El mundo, la realidad, la sociedad, la historia... cada día se me asemejan más al ordenador en el que escribo: no tengo ni idea de cómo es por dentro, cómo está hecho y por qué funciona; pero sé cómo funciona. La única diferencia, decisiva, es que una máquina (y el ordenador no deja de serlo), hace aproximadamente lo que le indicamos, mientras que el mundo se conduce como le da la gana, al exclusivo dictado de unas leyes (en el caso de que existan), muy propias y muy ajenas a la voluntad de los humanos.
Hablando de voluntad, decía Zubiri, con su proverbial letra clara para hablar de lo borroso, que la historia es “una voluntad de ser” mantenida y proyectada en el decurso temporal. De su consecuencia, la historia debe de tener un sentido. ¿Cuál? En eso ya no es tan clara la letra de Zubiri, aunque el asunto continúe igual de borroso.

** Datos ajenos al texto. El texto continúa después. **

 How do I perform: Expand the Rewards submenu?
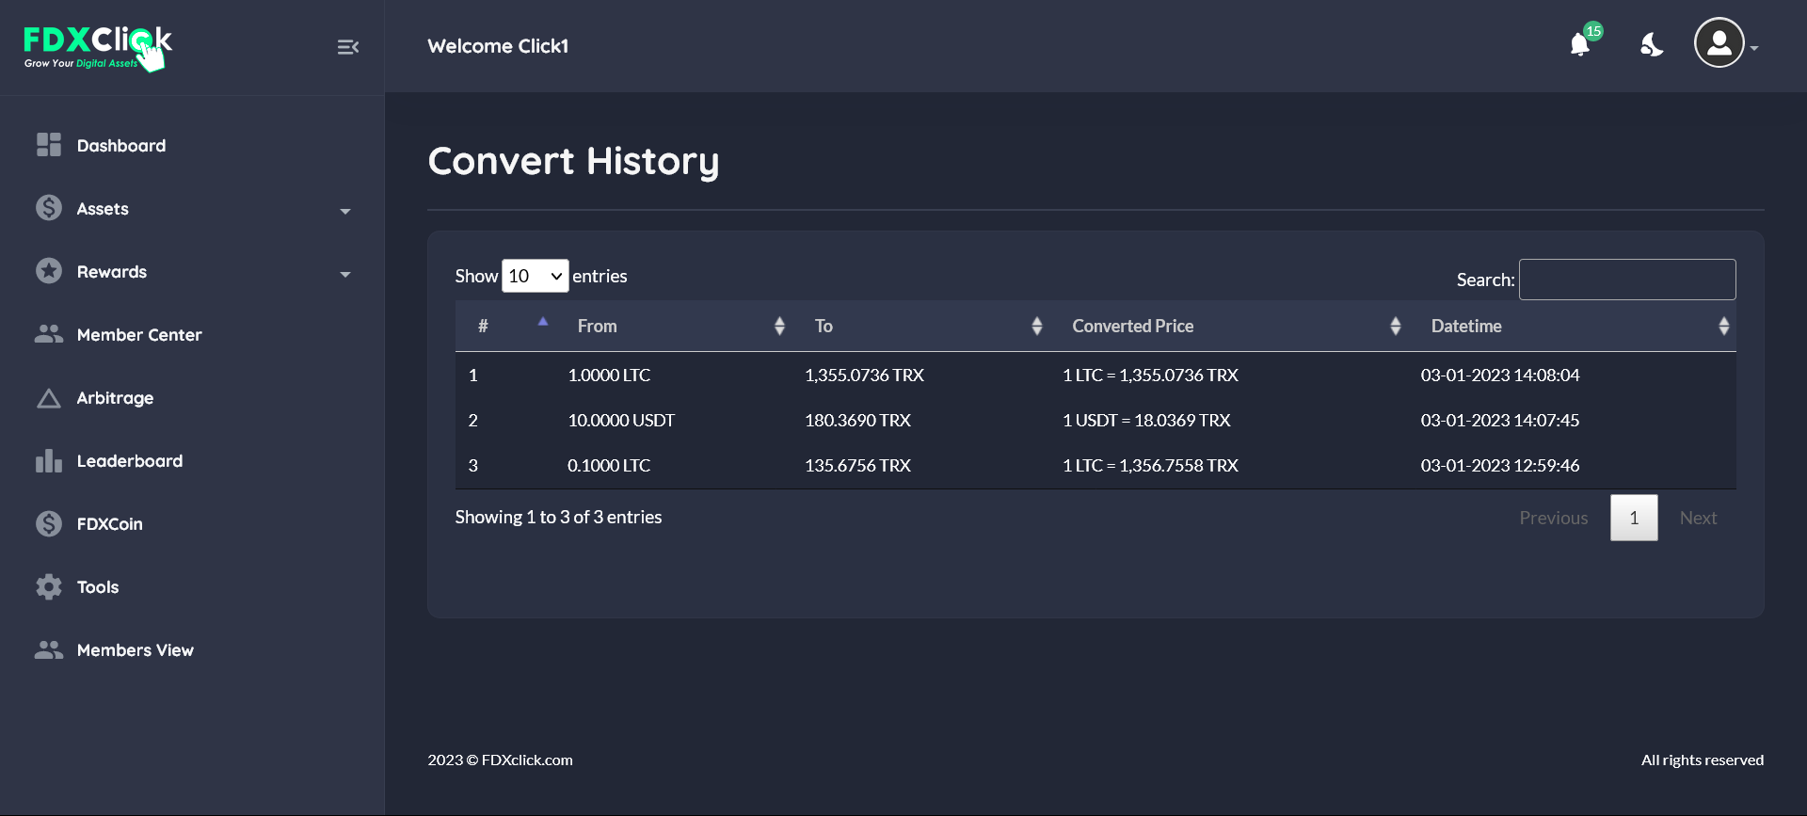pos(192,272)
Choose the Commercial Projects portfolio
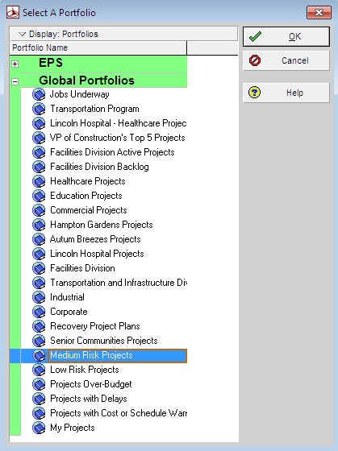 [x=89, y=210]
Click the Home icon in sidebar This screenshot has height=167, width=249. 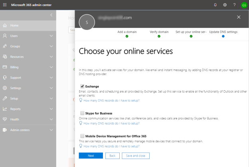(5, 26)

Al final, queda el remedio (o mejor dicho: el consuelo), de reconocer que a falta de un sentido evidente que vincule ambos términos, historia y voluntad, podemos declararnos partidarios, sin ninguna limitación, de una cierta forma de estar en la historia. Lo cual no resuelve nada, pero nos devuelve el beneficio de la estética como moral necesaria. Es muy posible que todo se resuma en el mismo enunciado: el mundo, la realidad, la sociedad, la historia... son, ante todo, una cuestión de formas.